To help spread the word about Rainmaker Platform beyond merely being an active member of the Rainmaker Platform affiliate program.
To sell your current child themes plus added styling for Rainmaker Platform components at twice your current price for a Genesis Child Theme.
For those of you selling access to all your designs, ala the all themes package long offered by StudioPress. this offers an opportunity for access to all Rainmaker Platform themes at a premium rate to reflect the single theme price being doubled.
Questions, comments, concerns welcome in the comments area below. I love learning.
*To be clear, I believe this is a premium version, over and above, the Pro version Genesis Child Theme. For example: Aspire Pro = $50 then Aspire RM = $100
My further feedback for Rainmaker Digital's Rainmaker Platform 4-29-17
@jasonhobbsllc We really appreciate your continued support of our products and we are grateful for your feedback. (1/2) -M
— Rainmaker Digital (@RainmakerHQ) April 28, 2017
@jasonhobbsllc We’re happy to hear from you further if you’d like to send us an email at [email protected]. (2/2) -M
— Rainmaker Digital (@RainmakerHQ) April 28, 2017
My Further Feedback Follows
Open communication.
This is my core concern with Rainmaker Digital’s strategy for Rainmaker Platform.
The turn to secretive started shortly following the launch of the first publicly accessible version of Rainmaker Platform.
I know.
Because I was there and paying attention as an outsider (of the company as I was a customer/affiliate/value-added reseller) of Rainmaker Digital, aka the team behind Rainmaker Platform.
There is a palpable lack of inclusion within the Rainmaker Platform strategy.
Feedback is “appreciated” but seems to be rarely used for anything more than proving or disproving already completed strategic planning.
I say this because I have seen repeated requests for Zapier integration.
For simplified tagging.
For an update to the landing page builder.
For more designs other than the six designs included when the landing page builder was initially added to the platform.
For an update to the LMS system.
For an update to the Marketing Automation triggers and actions.
For an eCommerce solution.
For a customer relationship management component.
The company focus seems, in hindsight, to have shifted to StudioPress Sites sometime last year.
With nothing mentioned about the strategic shift until after StudioPress Sites had launched and subsequently been followed by multiple monthly release dates producing internal system improvements, boisterously promoted “moral victories,” and little else.
There has been no public conversation concerning the road map for Rainmaker Platform.
I understand the proven genius in not following “conventional wisdom” but this is another matter entirely.
What we have here is a failure to communicate.
With an invested part of the team.
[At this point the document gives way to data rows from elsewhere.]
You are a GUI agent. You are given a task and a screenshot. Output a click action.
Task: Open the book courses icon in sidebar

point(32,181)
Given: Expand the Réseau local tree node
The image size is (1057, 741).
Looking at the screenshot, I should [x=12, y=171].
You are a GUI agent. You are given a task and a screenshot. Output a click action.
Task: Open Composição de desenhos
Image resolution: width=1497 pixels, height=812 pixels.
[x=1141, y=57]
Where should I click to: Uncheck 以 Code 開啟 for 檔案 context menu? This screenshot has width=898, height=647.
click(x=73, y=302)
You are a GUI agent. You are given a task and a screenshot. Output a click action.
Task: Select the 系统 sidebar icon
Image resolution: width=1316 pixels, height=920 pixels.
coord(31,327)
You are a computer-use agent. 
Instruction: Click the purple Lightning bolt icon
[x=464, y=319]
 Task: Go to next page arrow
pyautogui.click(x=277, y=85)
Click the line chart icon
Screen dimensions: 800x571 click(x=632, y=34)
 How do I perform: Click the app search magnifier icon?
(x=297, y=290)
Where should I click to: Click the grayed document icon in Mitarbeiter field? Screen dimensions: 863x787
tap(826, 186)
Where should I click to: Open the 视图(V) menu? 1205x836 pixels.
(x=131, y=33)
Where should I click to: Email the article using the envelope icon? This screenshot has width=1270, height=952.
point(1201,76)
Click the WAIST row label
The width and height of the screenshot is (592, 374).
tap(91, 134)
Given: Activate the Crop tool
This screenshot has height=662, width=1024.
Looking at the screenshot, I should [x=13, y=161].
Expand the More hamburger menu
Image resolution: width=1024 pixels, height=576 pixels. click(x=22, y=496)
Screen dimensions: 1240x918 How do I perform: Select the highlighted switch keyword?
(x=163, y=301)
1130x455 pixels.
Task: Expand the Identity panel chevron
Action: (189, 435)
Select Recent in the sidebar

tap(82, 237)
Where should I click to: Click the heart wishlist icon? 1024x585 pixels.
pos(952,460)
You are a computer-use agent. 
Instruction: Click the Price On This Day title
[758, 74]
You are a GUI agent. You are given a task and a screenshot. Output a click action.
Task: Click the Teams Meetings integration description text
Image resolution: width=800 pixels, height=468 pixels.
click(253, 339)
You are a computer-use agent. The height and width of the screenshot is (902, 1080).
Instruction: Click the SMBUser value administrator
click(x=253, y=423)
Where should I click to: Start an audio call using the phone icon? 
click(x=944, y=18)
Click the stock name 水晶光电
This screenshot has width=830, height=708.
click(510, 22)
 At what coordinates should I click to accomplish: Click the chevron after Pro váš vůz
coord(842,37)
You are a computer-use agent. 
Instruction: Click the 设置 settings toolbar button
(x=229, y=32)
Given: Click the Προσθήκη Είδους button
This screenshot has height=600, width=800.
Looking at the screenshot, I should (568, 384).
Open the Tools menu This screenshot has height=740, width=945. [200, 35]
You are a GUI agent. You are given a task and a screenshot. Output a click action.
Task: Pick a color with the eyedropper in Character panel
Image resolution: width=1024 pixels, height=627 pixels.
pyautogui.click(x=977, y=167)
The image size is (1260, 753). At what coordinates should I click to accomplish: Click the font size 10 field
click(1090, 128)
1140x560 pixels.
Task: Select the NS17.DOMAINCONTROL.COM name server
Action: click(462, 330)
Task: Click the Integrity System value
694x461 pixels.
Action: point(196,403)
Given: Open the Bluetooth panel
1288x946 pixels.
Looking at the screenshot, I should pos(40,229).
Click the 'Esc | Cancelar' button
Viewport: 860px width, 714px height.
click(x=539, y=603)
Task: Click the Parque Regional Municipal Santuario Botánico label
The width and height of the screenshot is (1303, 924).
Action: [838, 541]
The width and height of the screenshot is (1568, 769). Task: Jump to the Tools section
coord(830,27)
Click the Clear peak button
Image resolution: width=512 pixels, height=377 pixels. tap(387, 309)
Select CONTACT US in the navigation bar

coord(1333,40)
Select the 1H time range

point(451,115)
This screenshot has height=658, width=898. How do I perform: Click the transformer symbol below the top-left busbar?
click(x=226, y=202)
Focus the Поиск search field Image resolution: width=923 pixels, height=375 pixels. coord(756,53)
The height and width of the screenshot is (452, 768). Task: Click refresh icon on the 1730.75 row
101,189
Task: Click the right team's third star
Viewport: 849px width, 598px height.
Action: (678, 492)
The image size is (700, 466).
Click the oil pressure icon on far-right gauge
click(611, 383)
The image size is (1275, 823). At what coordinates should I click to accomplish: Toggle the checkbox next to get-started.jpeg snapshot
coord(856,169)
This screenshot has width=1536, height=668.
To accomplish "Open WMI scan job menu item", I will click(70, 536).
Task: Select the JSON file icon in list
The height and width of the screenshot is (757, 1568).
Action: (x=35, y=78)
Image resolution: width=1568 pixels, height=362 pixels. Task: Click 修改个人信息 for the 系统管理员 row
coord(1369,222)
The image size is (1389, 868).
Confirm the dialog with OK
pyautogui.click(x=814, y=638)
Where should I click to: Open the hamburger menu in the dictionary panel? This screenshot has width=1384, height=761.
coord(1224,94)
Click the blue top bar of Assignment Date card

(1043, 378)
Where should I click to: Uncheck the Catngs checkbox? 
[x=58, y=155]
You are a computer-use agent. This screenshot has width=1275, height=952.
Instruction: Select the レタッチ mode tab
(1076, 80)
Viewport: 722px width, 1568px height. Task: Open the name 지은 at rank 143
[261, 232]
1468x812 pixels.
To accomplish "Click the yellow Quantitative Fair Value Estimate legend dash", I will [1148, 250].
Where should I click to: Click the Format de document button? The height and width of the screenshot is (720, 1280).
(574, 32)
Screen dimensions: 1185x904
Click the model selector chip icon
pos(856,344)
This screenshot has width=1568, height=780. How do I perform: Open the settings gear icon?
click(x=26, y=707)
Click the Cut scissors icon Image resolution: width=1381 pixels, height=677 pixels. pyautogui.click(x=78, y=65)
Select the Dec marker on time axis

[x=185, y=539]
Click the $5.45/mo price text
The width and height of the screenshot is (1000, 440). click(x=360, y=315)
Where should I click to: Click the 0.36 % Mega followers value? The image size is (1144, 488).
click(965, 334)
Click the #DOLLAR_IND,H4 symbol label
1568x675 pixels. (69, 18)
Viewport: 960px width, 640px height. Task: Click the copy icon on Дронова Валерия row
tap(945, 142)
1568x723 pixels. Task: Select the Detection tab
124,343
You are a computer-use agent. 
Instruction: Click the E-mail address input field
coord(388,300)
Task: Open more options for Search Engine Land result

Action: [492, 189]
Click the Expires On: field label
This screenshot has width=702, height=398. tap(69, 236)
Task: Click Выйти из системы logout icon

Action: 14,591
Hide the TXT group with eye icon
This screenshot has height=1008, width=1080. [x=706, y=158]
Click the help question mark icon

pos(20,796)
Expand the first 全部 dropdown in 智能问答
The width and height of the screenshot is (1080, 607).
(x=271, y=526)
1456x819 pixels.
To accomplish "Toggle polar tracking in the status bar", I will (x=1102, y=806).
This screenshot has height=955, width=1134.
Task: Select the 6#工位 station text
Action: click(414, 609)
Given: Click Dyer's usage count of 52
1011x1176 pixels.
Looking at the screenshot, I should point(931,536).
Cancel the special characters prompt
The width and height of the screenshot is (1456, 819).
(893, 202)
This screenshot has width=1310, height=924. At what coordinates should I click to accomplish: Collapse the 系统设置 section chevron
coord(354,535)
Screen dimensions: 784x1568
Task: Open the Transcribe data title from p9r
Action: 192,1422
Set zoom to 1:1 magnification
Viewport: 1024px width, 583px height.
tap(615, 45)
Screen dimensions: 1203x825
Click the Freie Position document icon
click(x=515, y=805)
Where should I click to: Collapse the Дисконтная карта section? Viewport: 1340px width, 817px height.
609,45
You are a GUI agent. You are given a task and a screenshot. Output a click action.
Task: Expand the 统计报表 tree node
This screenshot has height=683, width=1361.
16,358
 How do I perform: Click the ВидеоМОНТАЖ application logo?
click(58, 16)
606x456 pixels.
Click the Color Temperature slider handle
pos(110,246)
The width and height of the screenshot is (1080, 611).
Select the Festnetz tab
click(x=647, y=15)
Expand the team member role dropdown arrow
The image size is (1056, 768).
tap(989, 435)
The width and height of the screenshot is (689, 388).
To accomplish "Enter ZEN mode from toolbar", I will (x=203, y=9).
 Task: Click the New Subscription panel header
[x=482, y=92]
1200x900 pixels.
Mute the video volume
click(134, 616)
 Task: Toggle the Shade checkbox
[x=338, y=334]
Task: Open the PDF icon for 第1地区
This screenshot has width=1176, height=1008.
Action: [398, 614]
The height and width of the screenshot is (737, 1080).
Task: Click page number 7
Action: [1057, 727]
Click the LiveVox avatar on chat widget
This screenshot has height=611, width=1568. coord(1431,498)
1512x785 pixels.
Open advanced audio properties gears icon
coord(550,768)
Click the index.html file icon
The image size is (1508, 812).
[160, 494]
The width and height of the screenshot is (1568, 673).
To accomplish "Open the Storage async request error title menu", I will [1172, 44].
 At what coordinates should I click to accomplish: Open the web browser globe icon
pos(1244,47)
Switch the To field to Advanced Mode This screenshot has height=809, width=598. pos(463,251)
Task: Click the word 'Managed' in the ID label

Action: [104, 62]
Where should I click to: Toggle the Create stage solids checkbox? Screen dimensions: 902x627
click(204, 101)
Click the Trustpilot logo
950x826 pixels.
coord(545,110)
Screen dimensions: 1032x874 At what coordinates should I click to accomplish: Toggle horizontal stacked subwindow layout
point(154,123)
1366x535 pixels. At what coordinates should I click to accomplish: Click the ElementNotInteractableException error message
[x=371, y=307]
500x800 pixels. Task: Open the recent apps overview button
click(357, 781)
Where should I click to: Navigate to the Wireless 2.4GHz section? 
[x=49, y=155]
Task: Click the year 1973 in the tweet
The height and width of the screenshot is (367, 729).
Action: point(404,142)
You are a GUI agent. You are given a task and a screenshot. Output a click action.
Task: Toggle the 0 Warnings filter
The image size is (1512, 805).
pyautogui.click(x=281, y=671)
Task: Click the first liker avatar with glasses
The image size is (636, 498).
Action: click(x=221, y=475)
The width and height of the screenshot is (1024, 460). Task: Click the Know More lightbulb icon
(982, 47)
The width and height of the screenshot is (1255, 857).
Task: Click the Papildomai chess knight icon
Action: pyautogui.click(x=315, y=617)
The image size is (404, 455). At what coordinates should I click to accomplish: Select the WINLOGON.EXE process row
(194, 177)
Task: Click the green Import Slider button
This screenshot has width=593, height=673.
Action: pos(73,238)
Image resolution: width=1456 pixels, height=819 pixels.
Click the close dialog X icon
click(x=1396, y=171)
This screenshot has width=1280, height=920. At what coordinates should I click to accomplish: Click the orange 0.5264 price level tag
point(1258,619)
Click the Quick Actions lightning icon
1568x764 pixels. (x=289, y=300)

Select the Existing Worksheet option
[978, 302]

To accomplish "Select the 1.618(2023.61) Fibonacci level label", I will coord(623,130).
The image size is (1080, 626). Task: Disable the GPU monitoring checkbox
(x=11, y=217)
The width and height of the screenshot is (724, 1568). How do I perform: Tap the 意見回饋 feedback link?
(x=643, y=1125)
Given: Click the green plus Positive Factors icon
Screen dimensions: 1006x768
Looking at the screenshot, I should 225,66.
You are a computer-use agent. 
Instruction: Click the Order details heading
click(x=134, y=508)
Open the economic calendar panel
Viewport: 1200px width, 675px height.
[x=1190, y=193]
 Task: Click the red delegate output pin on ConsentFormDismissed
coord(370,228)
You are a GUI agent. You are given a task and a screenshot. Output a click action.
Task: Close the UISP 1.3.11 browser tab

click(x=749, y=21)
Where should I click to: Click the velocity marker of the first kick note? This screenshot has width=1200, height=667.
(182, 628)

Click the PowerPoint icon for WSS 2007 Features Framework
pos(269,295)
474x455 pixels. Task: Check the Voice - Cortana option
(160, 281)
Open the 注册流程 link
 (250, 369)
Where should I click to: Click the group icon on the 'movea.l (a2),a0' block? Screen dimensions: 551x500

The users of Rainmaker Platform.
This failure to communicate is especially hurtful to users because it’s coming from a company long KNOWN for superior communication.
And the failure to communicate flows from a team littered with amazing communicators.
Disconcerting.
And this comes from one of your biggest fans.
My suggestion/request?
Open communication.
Wide TF open lines of communication between Rainmaker Platform and all it’s stakeholders.
When you launched Rainmaker Platform you spoke in soaring terms of changing the world, one person at a time.
Now you seem to be most concerned with the platform not sucking too terribly.
I believe that to be a fair assertion based not upon your marketing materials but your observed actions over the life of Rainmaker Platform.
I really hope you decide to commit to open communication between Rainmaker Platform and it’s stakeholders but I’m not comfortable holding my breath while waiting.
To be clear
My reservations are NOT with the people behind the product personally.
They are with the decision to not communicate regularly and, most importantly, openly with the Rainmaker Platform stakeholders.
This is easily remedied however.
And, I believe, offers a strategic advantage for Rainmaker Platform going forward.